Central Bank Counts Cost Of No-Deal Brexit

31 Jul 2019 | 09.12 am

Central Bank Counts Cost Of No-Deal Brexit

Disorderly Brexit could cost Ireland 100,000 jobs

31 Jul 2019 | 09.12 am

A no-deal Brexit could cost Ireland up to 100,000 jobs and trigger a dramatic slump in economic growth, the Central Bank has warned.

The assessment came as the Central Bank published its third quarterly bulletin of 2019. Mark Cassidy (pictured), director of economics and statistics at the Central Bank, predicted that a no-deal Brexit would cause a significant weakening of activity across many parts of the economy.

“Our current projection is that in the event of a no-deal Brexit, the economy would expand by 0.7% in 2020, as opposed to 4.1% if a deal can be agreed. And our forecast is for around 34,000 fewer jobs by end 2020, and over 100,000 fewer jobs over the medium term, compared to our forecast if a deal on Brexit can be reached,” said Cassidy.

Cassidy added that even if a no-deal Brexit is avoided, there is still a risk of the Irish economy overheating, given that output is now at or close to full capacity.

“If a disorderly Brexit were to occur, there would be a material deterioration in the public finances and the fiscal environment would be significantly more challenging.

“However, it is important that any fiscal response is consistent with long-run debt sustainability and does not undo the hard work in re-establishing Ireland’s fiscal credibility, and risk the emergence of unsustainable debt dynamics.”

The bank’s latest bulletin estimates Irish economic growth of 4.9% this year, moderating to 4.1% in 2020. It also projects a decline in the unemployment rate from 4.7% in 2019 to 4.5% in 2020.

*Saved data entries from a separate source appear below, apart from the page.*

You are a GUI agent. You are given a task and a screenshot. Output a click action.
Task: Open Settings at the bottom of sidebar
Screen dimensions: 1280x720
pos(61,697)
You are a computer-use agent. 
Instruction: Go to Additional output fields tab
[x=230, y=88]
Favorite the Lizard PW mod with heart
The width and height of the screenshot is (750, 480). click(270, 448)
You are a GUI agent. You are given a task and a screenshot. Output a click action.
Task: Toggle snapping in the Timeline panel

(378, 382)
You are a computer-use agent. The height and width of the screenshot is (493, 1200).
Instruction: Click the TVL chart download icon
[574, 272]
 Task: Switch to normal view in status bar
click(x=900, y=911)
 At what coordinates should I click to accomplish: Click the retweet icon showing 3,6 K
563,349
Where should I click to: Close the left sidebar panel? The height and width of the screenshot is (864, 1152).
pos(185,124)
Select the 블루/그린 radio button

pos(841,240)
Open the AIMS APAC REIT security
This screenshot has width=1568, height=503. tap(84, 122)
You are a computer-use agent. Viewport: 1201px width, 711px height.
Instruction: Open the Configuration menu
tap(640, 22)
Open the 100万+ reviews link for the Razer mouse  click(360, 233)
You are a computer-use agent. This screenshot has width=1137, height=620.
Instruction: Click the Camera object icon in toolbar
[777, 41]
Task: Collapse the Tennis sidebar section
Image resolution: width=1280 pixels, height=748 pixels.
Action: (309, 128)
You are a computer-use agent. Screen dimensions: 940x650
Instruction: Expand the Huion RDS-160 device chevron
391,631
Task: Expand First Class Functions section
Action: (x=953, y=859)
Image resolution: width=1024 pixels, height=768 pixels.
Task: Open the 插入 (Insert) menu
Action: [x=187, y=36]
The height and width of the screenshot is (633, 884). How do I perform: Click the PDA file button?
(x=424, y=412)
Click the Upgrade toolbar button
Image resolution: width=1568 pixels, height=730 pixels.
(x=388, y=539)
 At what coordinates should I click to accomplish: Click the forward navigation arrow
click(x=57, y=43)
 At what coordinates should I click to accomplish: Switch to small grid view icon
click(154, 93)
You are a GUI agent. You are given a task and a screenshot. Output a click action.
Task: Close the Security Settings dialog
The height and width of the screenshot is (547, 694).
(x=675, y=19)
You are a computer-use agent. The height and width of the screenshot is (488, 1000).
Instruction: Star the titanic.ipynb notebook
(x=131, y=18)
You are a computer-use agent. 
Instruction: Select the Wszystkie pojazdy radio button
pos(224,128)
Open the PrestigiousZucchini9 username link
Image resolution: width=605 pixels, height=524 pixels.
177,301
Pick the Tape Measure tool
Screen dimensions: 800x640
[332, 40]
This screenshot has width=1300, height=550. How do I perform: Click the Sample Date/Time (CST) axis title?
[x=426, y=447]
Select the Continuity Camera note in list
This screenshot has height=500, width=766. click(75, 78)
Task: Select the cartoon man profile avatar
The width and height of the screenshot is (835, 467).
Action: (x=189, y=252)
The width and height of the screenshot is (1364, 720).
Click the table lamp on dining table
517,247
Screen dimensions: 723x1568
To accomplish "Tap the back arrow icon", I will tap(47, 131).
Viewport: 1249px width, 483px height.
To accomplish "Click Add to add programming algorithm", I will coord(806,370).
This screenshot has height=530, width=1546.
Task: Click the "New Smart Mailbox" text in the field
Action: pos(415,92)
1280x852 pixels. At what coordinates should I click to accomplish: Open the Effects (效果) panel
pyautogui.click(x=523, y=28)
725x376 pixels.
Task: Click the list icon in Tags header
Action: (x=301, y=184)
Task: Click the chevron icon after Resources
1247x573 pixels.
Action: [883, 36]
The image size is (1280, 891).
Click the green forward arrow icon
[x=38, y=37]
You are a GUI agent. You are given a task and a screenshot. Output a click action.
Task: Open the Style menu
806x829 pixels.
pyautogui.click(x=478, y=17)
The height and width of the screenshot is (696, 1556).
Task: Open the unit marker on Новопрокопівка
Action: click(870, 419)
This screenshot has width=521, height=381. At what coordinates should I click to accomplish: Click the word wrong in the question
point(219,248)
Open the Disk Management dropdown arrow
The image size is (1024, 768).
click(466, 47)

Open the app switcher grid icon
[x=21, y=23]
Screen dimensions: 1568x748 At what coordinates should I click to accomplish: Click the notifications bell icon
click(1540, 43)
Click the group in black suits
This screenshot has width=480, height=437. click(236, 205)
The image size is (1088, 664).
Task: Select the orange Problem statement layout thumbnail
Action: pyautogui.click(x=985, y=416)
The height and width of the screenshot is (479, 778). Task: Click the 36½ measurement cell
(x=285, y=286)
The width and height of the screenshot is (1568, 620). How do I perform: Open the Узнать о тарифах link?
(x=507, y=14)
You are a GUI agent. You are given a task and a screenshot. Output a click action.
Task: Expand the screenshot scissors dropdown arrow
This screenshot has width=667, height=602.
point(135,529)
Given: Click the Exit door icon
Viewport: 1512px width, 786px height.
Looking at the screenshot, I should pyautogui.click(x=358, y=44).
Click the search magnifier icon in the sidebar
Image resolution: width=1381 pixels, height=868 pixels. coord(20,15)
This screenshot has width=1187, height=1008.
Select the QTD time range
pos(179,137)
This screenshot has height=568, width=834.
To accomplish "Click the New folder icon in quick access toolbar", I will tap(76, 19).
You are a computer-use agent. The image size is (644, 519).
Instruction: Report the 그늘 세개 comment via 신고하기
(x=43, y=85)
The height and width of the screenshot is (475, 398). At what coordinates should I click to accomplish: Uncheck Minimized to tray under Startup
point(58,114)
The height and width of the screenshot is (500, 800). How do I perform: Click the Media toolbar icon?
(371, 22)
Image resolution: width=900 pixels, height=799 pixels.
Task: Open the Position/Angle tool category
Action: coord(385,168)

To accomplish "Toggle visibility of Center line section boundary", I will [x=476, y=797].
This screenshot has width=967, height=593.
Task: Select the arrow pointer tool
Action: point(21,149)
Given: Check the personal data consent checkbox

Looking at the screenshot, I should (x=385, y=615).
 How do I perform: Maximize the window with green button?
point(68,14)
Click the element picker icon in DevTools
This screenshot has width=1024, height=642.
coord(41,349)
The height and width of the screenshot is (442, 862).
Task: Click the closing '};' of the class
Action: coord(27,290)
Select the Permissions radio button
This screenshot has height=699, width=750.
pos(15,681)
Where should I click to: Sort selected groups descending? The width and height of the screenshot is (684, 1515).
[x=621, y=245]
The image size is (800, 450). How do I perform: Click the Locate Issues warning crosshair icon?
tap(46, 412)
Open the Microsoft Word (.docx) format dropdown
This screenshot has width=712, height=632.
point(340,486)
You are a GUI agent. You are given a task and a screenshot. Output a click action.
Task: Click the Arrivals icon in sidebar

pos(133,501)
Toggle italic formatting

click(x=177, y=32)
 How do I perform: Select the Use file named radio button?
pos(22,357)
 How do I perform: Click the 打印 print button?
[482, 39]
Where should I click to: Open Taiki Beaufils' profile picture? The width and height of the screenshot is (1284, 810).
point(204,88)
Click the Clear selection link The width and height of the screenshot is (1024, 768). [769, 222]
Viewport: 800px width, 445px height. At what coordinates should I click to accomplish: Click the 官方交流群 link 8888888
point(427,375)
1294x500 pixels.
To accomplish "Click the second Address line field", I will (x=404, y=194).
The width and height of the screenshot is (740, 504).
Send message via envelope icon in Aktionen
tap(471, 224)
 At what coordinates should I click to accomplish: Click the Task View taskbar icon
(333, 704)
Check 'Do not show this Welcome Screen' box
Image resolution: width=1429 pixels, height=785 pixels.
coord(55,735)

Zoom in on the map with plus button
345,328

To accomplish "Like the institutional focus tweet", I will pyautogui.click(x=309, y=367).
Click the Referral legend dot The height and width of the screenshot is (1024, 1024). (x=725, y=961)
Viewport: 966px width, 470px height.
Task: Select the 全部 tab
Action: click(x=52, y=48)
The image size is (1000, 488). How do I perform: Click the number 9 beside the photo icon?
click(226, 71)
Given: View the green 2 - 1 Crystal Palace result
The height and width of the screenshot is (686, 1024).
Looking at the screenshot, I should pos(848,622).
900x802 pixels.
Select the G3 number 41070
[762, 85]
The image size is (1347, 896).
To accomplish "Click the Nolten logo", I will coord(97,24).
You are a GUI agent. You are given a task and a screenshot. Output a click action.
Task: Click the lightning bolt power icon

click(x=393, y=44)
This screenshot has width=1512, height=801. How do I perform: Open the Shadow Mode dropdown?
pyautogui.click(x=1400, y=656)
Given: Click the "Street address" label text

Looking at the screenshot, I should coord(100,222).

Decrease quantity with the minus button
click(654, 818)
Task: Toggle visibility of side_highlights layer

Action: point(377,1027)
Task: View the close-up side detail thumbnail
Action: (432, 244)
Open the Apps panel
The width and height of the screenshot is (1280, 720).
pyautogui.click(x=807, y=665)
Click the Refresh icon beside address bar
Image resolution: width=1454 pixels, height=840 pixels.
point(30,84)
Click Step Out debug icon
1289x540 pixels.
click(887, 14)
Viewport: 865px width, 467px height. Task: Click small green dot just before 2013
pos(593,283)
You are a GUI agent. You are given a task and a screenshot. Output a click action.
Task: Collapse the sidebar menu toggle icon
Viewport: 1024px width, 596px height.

Inflation is projected to pick up moderately, the bulletin notes, citing figures of 1% for 2019 and 1.2% for 2020.

The Central Bank’s central forecast is that growth in 2019 and 2020 is expected to come primarily from the continued expansion in underlying domestic demand, reflected in solid growth in consumer spending and underlying investment.

The forecasts are based on a deal on Brexit being reached and a transition period coming into effect until end 2020.

The bulletin recommends that it would be more prudent for the government to save rather than “spend windfalls”, as such fiscal prudence would help to build buffers in the event of a future downturn.